Before a run, Lobkova recommends dynamic stretching since it forces the muscles and tendons to move and warm up in ways that static stretching can’t.

“Dynamic stretching mimics all the movements in the run while static stretches increase range of motion after the body has already been warmed up,” she says. Approximately 15 minutes of stretching before a run is sufficient.

During your cool-down, spend at least 5 to 10 minutes performing running-specific static stretches targeting the quadriceps, glutes, hamstrings, calves, and hip flexors.

Don’t wait to see a specialist

Pushing through the pain isn’t a good idea, especially when it comes to your feet. That’s why Schneider says you shouldn’t wait to get your foot pain checked by a specialist.

“The longer you wait, the more advanced the injury becomes, which can increase the risk that you will have to stop running for a period of time,” he says.

The good news? Physical therapy and custom orthotics are both excellent ways to treat a lot of common running injuries.
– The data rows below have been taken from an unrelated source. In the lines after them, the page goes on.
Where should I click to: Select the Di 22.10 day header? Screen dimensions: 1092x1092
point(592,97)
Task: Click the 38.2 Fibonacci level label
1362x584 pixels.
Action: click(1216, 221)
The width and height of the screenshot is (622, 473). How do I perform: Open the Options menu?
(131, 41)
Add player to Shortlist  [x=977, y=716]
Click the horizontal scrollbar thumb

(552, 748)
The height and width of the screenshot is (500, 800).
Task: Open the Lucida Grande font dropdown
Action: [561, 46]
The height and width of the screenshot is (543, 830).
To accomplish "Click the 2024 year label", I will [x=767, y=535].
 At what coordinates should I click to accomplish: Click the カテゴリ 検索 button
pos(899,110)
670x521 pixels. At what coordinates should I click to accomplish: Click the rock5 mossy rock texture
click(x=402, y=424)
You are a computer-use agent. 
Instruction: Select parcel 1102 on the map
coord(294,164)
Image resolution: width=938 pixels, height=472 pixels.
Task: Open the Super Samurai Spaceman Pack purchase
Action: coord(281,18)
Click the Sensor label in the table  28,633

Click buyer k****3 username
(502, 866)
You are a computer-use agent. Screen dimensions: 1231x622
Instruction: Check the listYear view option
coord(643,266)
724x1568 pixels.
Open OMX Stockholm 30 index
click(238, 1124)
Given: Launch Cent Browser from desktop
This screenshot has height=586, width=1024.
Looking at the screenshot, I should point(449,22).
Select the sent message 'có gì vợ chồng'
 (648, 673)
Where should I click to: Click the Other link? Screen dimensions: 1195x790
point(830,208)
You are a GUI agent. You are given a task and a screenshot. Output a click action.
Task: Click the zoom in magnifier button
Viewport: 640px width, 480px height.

They may also be helpful in preventing running injuries from returning in the future.

It’s not uncommon to experience pain, discomfort, or an injury to your feet while running. If you’re a distance runner or new to the activity, pay special attention to how your feet and toes feel during and after exercise.

Some problems, like blisters, are minor and require minimal rest and possibly a change in footwear. But other conditions, like a stress fracture, often need several weeks of recovery and specialized treatment to get better.

If you experience any kind of pain, discomfort, or irritation to the skin, it’s a good idea to rest and see a foot specialist if symptoms don’t improve.